A principle of least complexity for musical scales [letter]
Journal/Book: J Acoust Soc Am. 2000; 107: 665-7.
Abstract: The following properties of equally tempered scales are demonstrated in this Letter: For N semitones and M notes, each distinct scale (interval) structure can be represented by an associated multiplet of N scales. These scales allow themselves to be labeled by a set of integers c. Each label c is the difference between the number of sharps and flats in a given scale. The equivalence classes [c] modulo N form a commutative ring with unity. When the ratio N/M cannot be simplified further, then each member of a given multiplet will have a unique label (modulo N), different from the other members of the same multiplet.
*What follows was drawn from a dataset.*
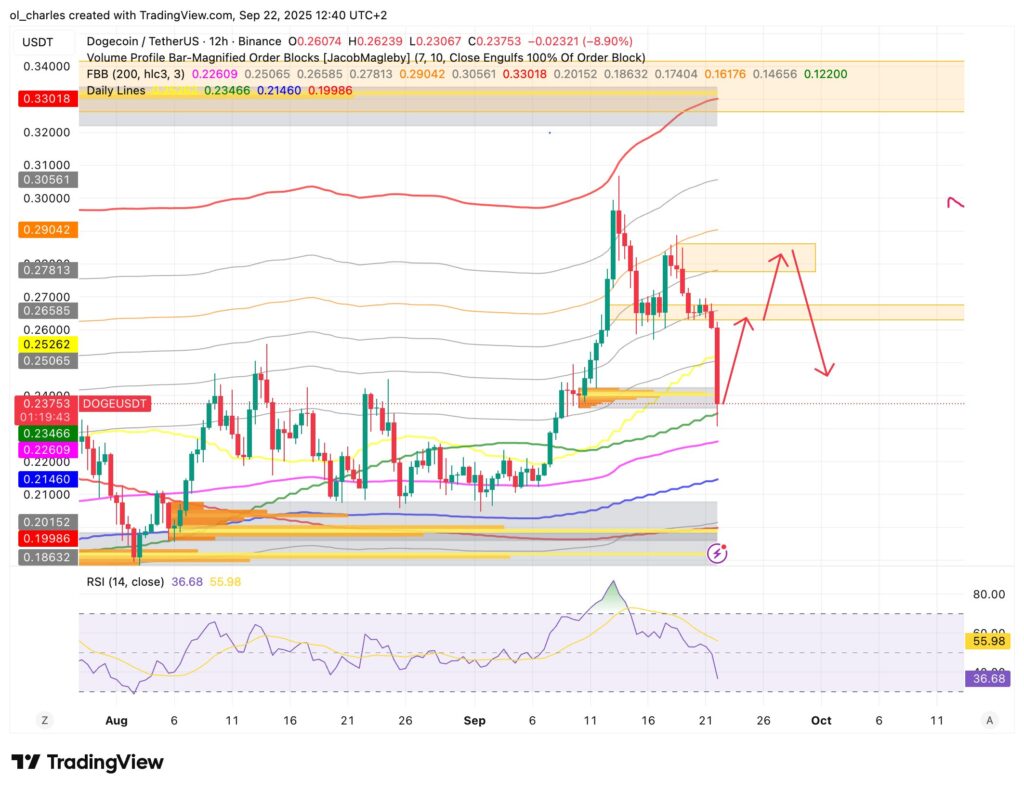Select the Oct label on the time axis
Because this labeling depends not on the interval structure of the multiplet but only on N and M, different multiplets with the same N and M values will have members carrying the same respective labels. Each equally tempered scale (interval) structure possesses a property which will be referred to as complexity. This Letter proposes a quantitative measure for complexity which distinguishes between different scale (interval) structures. For the particular case where N= 12 and M=7, out of 462 possible different equally tempered scale structures, those with minimum complexity are the major scale and the modes, which suggests a minimum principle in music based on equally tempered scales. This simplicity of structure allows the practical use of key signatures in music.